To do »
Retype the records below from their first line through the line containing "Task: Reply to Michael icon 621's comment", and include nothing else.

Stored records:
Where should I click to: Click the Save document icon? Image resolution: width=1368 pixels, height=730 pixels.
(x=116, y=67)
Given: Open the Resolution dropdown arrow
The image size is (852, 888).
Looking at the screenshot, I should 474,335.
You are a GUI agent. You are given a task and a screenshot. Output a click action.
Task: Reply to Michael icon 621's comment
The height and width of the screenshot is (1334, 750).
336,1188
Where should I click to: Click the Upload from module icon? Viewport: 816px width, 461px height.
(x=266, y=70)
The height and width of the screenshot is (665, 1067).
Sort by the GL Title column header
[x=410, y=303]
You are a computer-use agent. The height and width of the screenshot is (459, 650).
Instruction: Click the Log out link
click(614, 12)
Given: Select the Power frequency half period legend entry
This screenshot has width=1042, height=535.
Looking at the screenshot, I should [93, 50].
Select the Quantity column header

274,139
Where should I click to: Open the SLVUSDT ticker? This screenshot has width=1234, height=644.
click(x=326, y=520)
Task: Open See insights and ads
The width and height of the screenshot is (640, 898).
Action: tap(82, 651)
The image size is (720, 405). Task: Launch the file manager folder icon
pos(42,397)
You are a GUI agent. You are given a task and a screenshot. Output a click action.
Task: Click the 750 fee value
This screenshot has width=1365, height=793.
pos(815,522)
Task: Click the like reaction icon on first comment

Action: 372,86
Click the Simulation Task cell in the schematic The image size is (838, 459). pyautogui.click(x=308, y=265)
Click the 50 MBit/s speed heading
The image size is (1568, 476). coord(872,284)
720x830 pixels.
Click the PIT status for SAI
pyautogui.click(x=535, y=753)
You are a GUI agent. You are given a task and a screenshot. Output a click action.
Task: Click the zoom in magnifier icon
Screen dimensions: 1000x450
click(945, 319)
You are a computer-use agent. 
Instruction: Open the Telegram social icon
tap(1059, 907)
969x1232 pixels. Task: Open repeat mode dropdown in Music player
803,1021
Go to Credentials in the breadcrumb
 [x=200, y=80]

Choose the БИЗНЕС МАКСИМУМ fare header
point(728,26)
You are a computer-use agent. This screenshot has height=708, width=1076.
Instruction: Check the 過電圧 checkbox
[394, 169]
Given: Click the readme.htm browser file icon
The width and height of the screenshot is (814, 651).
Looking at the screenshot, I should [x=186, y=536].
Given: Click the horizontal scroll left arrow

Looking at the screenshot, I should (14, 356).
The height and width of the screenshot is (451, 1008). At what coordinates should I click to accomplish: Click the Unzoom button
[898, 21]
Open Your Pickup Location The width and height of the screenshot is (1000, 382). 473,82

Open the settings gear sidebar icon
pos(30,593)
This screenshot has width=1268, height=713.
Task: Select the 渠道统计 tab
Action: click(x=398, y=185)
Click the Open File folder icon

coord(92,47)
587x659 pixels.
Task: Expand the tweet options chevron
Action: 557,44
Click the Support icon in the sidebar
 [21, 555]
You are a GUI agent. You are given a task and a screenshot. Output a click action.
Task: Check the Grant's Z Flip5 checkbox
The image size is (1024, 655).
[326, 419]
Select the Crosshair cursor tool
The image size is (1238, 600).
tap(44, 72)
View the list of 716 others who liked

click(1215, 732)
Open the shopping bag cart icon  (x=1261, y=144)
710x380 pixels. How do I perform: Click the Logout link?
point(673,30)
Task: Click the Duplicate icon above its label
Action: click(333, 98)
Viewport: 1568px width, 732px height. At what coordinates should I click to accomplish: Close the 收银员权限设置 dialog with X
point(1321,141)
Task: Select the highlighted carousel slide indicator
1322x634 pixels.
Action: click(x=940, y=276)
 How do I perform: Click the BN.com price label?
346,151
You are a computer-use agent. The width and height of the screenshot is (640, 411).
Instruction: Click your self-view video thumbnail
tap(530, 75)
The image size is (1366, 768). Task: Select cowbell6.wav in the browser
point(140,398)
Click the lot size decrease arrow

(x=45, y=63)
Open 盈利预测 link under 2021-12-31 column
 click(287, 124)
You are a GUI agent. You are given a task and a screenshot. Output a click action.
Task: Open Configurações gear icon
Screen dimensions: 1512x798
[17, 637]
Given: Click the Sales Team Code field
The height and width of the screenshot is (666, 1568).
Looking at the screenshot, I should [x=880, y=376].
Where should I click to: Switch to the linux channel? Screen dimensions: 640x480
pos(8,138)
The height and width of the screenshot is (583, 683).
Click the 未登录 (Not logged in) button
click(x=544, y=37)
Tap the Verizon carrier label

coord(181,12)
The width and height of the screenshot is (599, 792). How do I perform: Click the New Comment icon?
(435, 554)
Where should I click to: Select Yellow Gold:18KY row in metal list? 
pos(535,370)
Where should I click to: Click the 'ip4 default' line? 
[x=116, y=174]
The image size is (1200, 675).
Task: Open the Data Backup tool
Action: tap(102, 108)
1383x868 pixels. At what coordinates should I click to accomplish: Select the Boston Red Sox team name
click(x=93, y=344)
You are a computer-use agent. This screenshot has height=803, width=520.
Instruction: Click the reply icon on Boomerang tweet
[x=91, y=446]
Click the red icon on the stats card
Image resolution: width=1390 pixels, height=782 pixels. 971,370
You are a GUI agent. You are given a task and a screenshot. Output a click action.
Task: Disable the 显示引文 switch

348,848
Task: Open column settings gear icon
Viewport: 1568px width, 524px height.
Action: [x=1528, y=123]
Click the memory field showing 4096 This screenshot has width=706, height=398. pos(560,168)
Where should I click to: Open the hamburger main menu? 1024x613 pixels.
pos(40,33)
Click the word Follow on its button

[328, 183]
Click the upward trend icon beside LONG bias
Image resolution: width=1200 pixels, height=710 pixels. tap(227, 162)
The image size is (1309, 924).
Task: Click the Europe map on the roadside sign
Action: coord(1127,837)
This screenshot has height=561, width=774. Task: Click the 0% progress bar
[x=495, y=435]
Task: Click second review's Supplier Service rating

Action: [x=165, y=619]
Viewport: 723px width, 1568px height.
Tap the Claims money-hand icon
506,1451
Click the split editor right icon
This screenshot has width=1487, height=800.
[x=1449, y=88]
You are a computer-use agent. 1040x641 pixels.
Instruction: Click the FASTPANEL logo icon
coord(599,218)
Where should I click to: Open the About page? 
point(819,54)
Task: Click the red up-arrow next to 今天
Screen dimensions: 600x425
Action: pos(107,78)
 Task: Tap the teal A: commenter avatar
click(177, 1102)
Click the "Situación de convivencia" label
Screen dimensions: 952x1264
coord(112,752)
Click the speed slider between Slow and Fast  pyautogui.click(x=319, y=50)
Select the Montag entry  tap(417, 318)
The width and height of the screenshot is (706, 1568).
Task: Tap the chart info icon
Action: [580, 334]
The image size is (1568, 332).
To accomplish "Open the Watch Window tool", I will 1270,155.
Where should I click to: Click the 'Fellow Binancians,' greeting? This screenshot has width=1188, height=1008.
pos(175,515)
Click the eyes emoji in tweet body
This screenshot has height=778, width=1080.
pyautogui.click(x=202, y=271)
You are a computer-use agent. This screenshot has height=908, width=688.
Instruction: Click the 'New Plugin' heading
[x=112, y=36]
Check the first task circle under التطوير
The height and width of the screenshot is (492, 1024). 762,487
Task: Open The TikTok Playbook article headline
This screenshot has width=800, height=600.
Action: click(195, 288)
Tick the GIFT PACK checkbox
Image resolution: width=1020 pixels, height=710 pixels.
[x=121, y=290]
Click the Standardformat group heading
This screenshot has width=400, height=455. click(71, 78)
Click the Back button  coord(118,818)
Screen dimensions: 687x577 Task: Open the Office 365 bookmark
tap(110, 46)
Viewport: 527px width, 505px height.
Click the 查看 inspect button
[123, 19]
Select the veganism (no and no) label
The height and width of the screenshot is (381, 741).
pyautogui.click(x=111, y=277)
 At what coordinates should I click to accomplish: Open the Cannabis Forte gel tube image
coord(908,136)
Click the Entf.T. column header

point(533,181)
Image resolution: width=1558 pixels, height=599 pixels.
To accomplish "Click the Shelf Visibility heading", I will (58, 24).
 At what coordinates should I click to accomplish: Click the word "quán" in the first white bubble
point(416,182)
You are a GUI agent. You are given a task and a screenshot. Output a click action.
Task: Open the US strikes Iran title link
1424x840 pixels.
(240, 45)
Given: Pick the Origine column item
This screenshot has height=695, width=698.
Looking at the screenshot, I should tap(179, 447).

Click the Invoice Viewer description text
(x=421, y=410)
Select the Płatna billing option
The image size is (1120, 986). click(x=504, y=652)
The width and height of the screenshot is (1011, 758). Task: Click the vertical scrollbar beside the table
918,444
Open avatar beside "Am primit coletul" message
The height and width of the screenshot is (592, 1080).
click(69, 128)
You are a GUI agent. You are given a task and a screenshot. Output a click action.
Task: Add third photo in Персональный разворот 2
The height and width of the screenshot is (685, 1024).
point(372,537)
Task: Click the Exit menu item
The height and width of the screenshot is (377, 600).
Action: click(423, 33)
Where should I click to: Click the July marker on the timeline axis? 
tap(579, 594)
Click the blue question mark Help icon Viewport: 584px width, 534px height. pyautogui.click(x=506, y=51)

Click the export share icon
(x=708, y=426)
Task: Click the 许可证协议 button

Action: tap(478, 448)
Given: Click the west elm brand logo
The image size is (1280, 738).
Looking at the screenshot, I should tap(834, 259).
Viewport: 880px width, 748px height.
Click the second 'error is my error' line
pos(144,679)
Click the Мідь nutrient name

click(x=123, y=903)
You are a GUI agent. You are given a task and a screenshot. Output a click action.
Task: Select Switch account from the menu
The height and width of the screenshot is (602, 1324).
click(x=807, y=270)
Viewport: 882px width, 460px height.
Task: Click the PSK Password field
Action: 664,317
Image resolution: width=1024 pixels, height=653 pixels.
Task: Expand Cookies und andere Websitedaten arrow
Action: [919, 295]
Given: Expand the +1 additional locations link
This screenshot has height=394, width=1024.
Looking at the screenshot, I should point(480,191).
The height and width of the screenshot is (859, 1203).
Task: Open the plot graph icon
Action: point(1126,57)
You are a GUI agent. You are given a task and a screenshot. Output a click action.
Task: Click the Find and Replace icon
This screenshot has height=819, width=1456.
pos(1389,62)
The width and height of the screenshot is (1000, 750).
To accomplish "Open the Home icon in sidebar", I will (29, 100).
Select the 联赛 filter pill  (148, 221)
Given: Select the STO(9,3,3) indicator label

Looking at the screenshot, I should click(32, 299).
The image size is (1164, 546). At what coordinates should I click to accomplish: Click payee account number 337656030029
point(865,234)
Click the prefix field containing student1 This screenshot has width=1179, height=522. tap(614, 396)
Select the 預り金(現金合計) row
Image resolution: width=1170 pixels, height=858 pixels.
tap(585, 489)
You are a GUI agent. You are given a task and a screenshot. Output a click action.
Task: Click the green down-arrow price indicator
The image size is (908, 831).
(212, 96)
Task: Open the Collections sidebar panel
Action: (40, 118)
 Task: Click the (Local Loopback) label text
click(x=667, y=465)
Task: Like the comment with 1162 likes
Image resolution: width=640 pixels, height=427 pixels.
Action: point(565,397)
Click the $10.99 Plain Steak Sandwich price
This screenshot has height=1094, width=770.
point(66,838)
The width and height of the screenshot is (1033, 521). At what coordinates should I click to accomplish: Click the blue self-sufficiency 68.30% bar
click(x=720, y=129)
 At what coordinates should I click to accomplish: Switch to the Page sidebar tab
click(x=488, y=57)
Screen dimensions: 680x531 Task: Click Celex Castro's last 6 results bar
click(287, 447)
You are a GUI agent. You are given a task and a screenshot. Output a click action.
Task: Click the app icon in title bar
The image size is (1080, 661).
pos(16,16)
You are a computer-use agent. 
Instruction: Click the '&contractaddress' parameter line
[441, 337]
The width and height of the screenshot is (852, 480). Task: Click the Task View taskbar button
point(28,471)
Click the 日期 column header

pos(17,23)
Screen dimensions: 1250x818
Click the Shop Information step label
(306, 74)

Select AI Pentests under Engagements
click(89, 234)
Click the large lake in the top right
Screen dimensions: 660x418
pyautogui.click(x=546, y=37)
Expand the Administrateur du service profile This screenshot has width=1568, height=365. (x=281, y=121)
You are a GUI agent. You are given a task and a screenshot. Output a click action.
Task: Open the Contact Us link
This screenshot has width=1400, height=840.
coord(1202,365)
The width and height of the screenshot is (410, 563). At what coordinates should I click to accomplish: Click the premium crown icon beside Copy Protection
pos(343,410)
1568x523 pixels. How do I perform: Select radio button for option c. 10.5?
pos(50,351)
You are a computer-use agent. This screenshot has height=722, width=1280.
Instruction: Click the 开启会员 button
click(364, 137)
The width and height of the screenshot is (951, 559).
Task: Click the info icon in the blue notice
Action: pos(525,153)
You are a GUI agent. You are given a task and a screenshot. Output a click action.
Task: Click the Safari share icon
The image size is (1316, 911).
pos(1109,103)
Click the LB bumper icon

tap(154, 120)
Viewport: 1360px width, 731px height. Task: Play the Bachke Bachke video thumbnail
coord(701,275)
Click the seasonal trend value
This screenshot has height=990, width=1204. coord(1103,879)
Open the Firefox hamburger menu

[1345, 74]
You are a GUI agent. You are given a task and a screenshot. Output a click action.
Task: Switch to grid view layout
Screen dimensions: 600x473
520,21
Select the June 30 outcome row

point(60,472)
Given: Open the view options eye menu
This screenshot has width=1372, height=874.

Solved exercise »
Where should I click to: Click the Save document icon? Image resolution: width=1368 pixels, height=730 pixels.
(x=116, y=67)
Given: Open the Resolution dropdown arrow
The image size is (852, 888).
Looking at the screenshot, I should 474,335.
You are a GUI agent. You are given a task and a screenshot. Output a click action.
Task: Reply to Michael icon 621's comment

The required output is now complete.